本研究中涎腺ACC與PA的增強邊界、增強后病灶范圍差異明顯,可作為鑒別診斷的依據。病理研究顯示PA包膜情況不定,腫瘤與周圍組織界限清楚,涎腺ACC與周圍組織分界清,無包膜,但呈浸潤性生長,破壞正常組織血管網,故增強后邊界不清、范圍擴大[22]。蔣麗萍等[6]認為涎腺腫瘤以非向心性增強為主,向心性增強是PA特征性超聲造影表現。茍加梅等[5]則持相反觀點。本研究中9例(81.8%)涎腺ACC、16例(66.7%)PA呈向心性增強,與后者相符。研究結果不一致可能因為前者病例中惡性腫瘤組未納入ACC。腫瘤邊緣區血管較密集,而中央區血管較稀疏可能是形成向心性增強的原因。茍加梅等[5]研究結果顯示,涎腺大部分良性腫瘤有完整的增強環(腫瘤膨脹性生長壓迫周圍組織形成假包膜或自身包膜),可與惡性腫瘤鑒別。但本研究中僅9例(37.5%)PA有環狀增強(3例連續,6例不連續)。筆者考慮有以下原因:1)部分PA體積大,包膜受壓變薄或消失;2)部分PA(以上皮樣成分為主型)易出現包膜浸潤或不完整[16];3)部分PA無包膜(以黏液性為主型多見),與周圍正常組織分界不清[22]。本研究中6例PA邊界不清晰,常規病理均提示無包膜;4)部分病灶位于淺葉或囊變區較大,受側邊聲影、后方回聲增強及近場無法聚焦等因素影響不利于病灶邊界的觀察。故需繼續充實樣本進一步研究。本研究發現涎腺ACC與PA增強時間差異較大,分別表現為快進(81.8%)、慢進(91.7%),與相關報道一致[13,23]。惡性腫瘤受血管因子的誘導,大量新生血管形成,血管分布雜亂、形成動-靜脈瘺,故造影劑進入快。聯合應用增強時間、增強邊界及增強后病灶范圍鑒別診斷涎腺ACC與PA的敏感度、特異性及準確度為90.9%、83.3%、85.7%,但ACC超聲造影特征仍缺乏對不同惡性腫瘤的特異性,需與其他惡性腫瘤鑒別。
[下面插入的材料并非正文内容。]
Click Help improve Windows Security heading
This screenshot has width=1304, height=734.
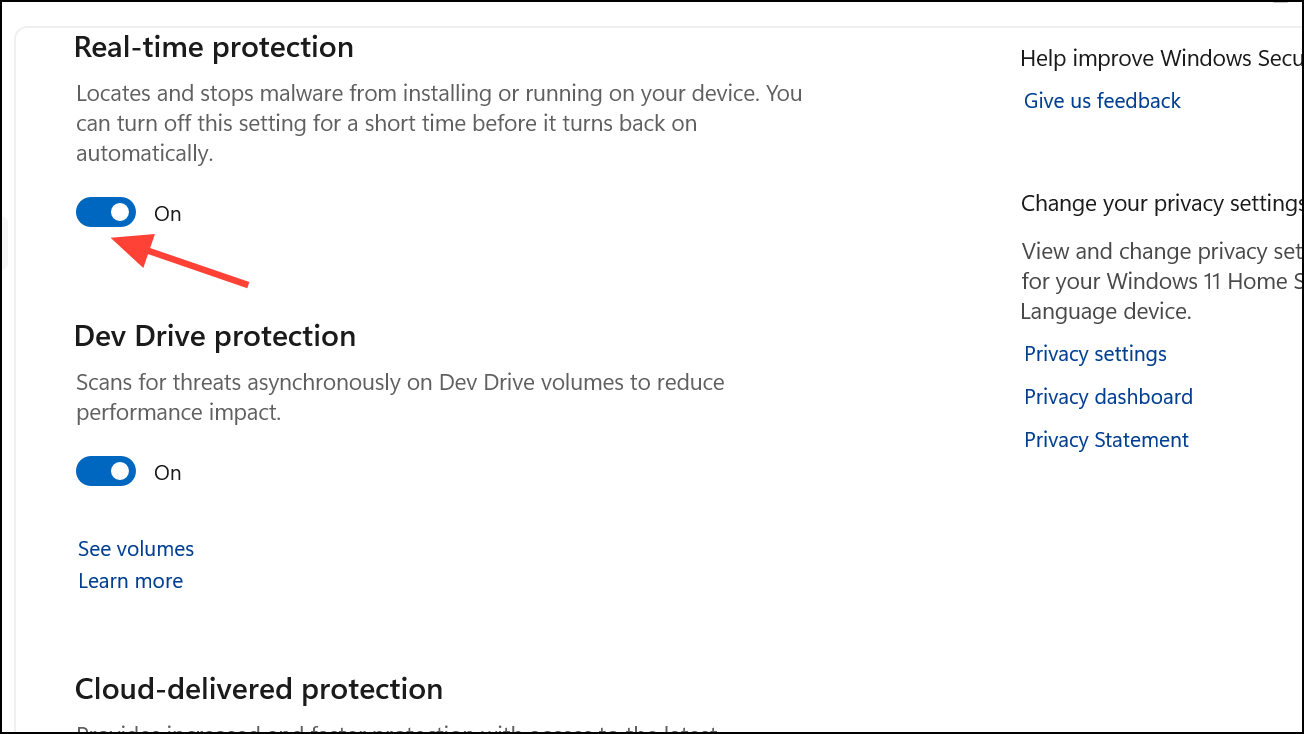[1160, 58]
楊嘉嘉等[24]發現腫瘤邊緣有1條向內部走行的條狀血流(Ⅱ級血流),認為此征象對提示ACC可能有一定作用。本研究有類似的發現,5例ACC增強后病灶邊緣有1條或以上增粗并向內部走行的血管結構,推測自病灶邊緣穿入的異常血管結構對診斷ACC可能有一定幫助。這可能與該腫瘤易侵入血管的生長特性有關,ACC新生血管網非常豐富,微血管密度常位于浸潤的前緣,形態呈芽狀、細索狀甚至球狀血管叢[21]。
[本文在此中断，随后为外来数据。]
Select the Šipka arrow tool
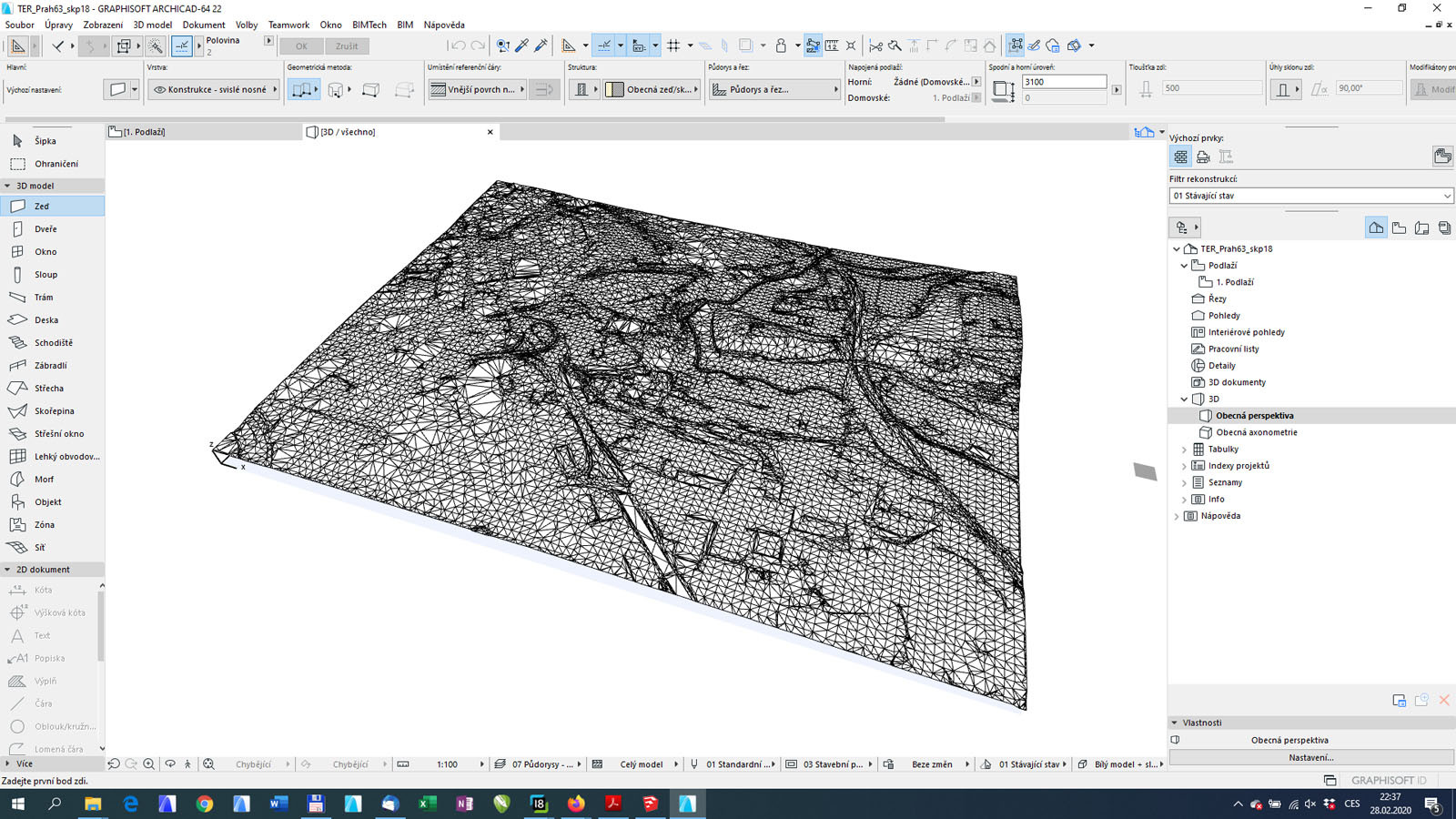 [x=45, y=141]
采用繪制超聲造影TIC曲線定量分析法比較發現ACC的TTP短于PA[(9.97±0.68) s、(11.77±2.41) s]、DT/2長于PA[(35.62±4.93) s、(23.68±7.58) s](P<0.05),與Zheng等[25]報道涎腺ACC的MRI動態增強TIC表現為典型的上升-平臺型,即對比劑流入快、流出較慢,PA表現為持續上升型相似。
綜上所述,CEUS增強特征和TIC曲線定量分析在鑒別不具有典型常規超聲特征的涎腺ACC與PA時可以提供有價值的診斷信息,從而提升超聲鑒別診斷的準確率,有利于術前選擇合適的治療方案,具有一定的臨床應用價值。